As drama unfolded on the border, Armenia’s Prime Minister Nikol Pashinyan — himself a target of protests over Karabakh’s defeat — sought to deflect the blame onto long-standing ally Russia, signalling a breakdown in the countries’ security pact.
In nationally televised comments, the Armenian leader said the Russian-led Collective Security Treaty Organisation (CSTO) and Moscow-Yerevan military-political cooperation were “insufficient” to protect the country, suggesting that he would seek new alliances.
The CSTO members pledge to defend one another from outside attack. But, bogged down in its own war in Ukraine, Russia refused to come to Armenia’s assistance in the latest Nagorno-Karabakh conflict, arguing that Yerevan itself had recognised the disputed region as part of Azerbaijan.
Now, Russian peacekeepers are helping Azerbaijan disarm the Karabakh rebels.
Mr. Pashinyan said Armenia should ratify the treaty which established the International Criminal Court (ICC), which has issued an arrest warrant for Russian President Vladimir Putin over the Ukraine war.
Armenia also announced that Mr. Pashinyan would meet his Azerbaijani counterpart President Ilham Aliyev at the summit of the European Political Community in the Spanish city of Granada on October 5, along with EU leaders like President Emmanuel Macron of France and Germany’s Chancellor Olaf Scholz.
Meanwhile, tension was running high at the Kornidzor crossing, five kilometres from the Hakari bridge on the convoy’s route, where angry relatives had gathered to await news and one man was so frustrated he pulled out a knife in front of police.
Wild rumours spread through the agitated crowd and concern for missing relatives was mixed with fury over the lightning Azerbaijani offensive that this week seems to have defeated Karabakh’s separatist rebellion after decades of fighting.
“My son was in the army in Artsakh. He’s alive, but I’m worried for him,” said Alik Blbuyan, 43, using the name Karabakh’s ethnic Armenian population gave their breakaway statelet.
“I came here to get news but I’m also hoping armed groups will cross the border.
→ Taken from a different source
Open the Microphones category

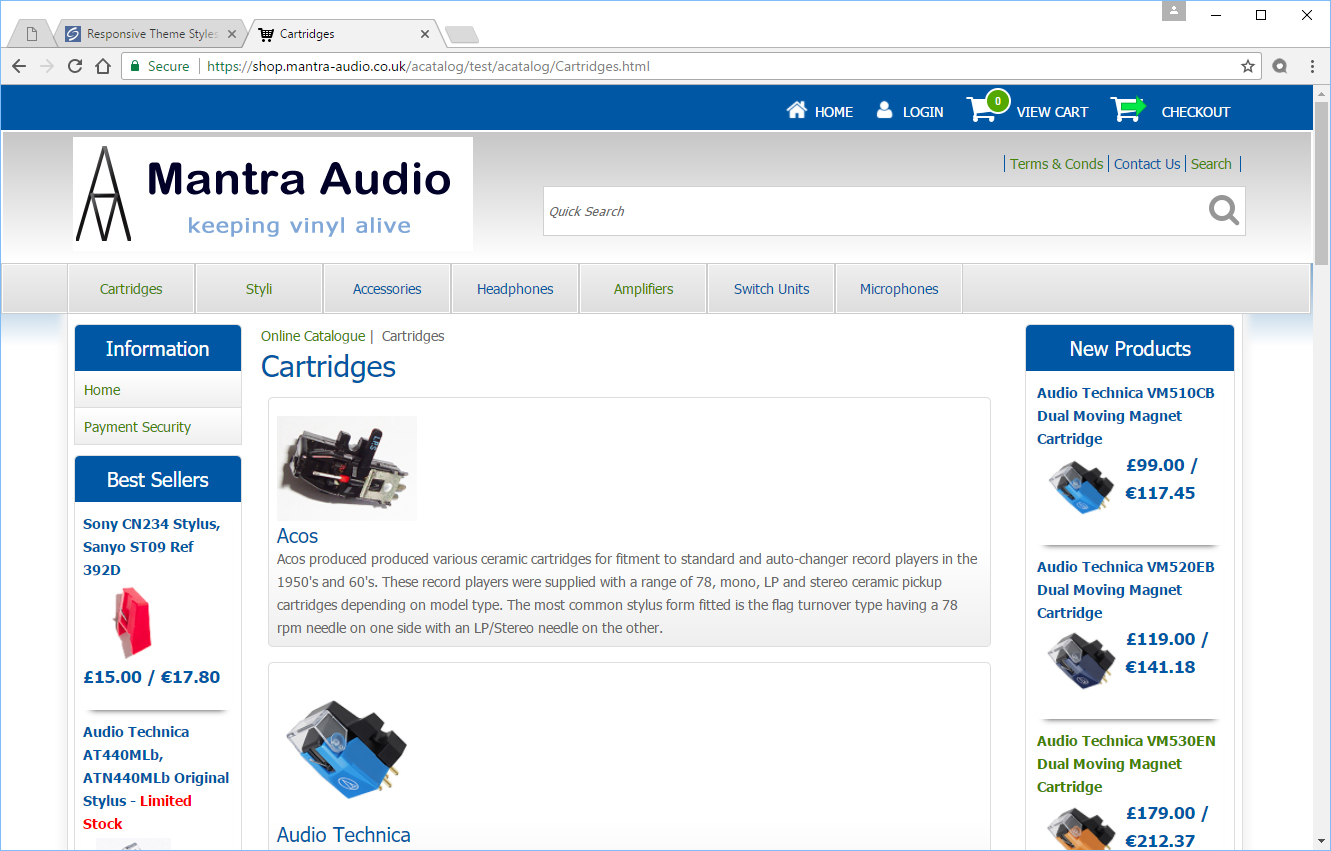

If they do, I’ll go with them to rescue my son.”
On the other side of the border in Azerbaijani settlements like Terter and Beylagan, locals had no sympathy for their Armenian neighbours and were celebrating their government’s victory over the rebels.
State television played music paying tribute to the nation and its army, and the roadsides were lined with flags and portraits of dozens of local “martyrs”, fallen in the fighting during the previous 30 years.
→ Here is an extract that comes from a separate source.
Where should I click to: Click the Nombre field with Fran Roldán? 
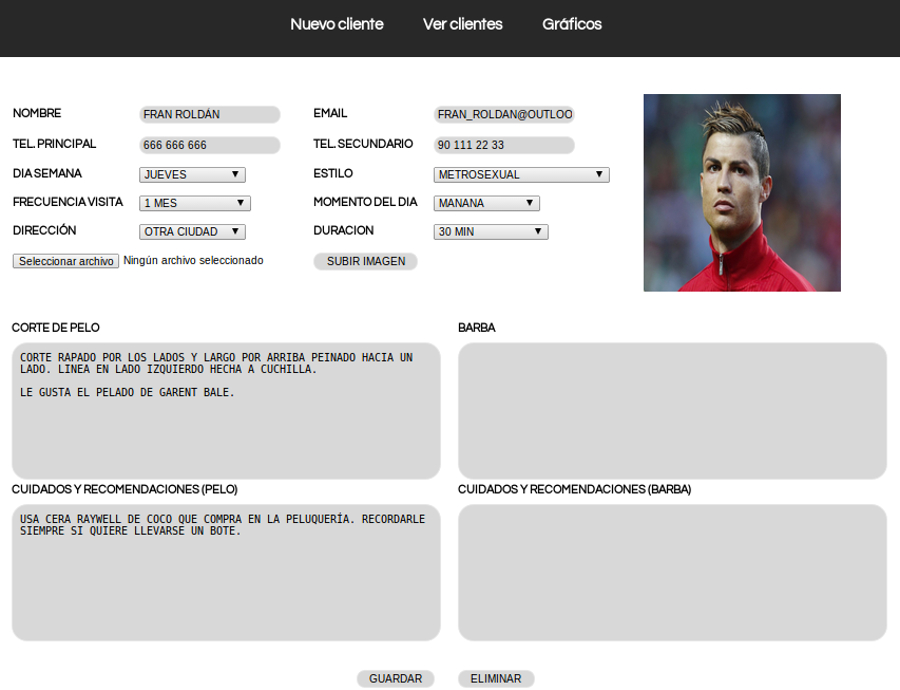(209, 115)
Famil Zalov’s 18-year-old brother was among those killed, and he’s in no mood to forgive.
“I support the operation. Our beautiful land got liberated. I’m proud my brother was avenged,” the farmer, now in his early fifties, told AFP.
Asked whether he could imagine living alongside ethnic Armenians in peace now, he said he could not: “The president has shown them the way. The corridor is open. They can use it and go away.”
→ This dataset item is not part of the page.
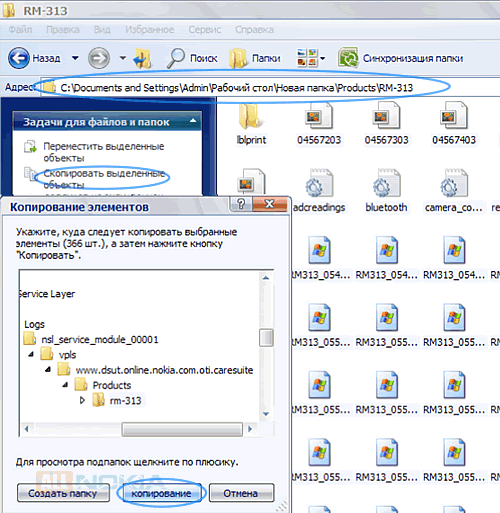Open the Избранное menu
Screen dimensions: 500x513
coord(150,30)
While some argue that Armenians have no future in Azerbaijan, others like Minaya Valiyeva, a smallholder in her seventies, go further and argue they have no past there either.
“If you take a shovel and dig in the mountains you will find belongings; the wool jacket of our grandfather. You will find our grandmother’s combs. You’ll not find anything that belongings to Armenians or Russians,” she said.
The bad blood between the communities will only fuel international concern that Azerbaijan’s sudden victory could trigger another round of persecution in a conflict that has seen abuses on both sides.
In a call on Saturday, US Secretary of State Antony Blinken told Pashinyan that Washington had “deep concern” for ethnic Armenians there, a spokesman said.
But Baku’s Foreign Minister Jeyhun Bayramov told the General Assembly: “Azerbaijan is determined to reintegrate ethnic Armenian residents of the Karabakh region of Azerbaijan as equal citizens.”
Baku will also secure further diplomatic backing from key ally Turkey, whose leader Recep Tayyip Erdogan will visit Azerbaijan’s Nakhchivan exclave on Monday.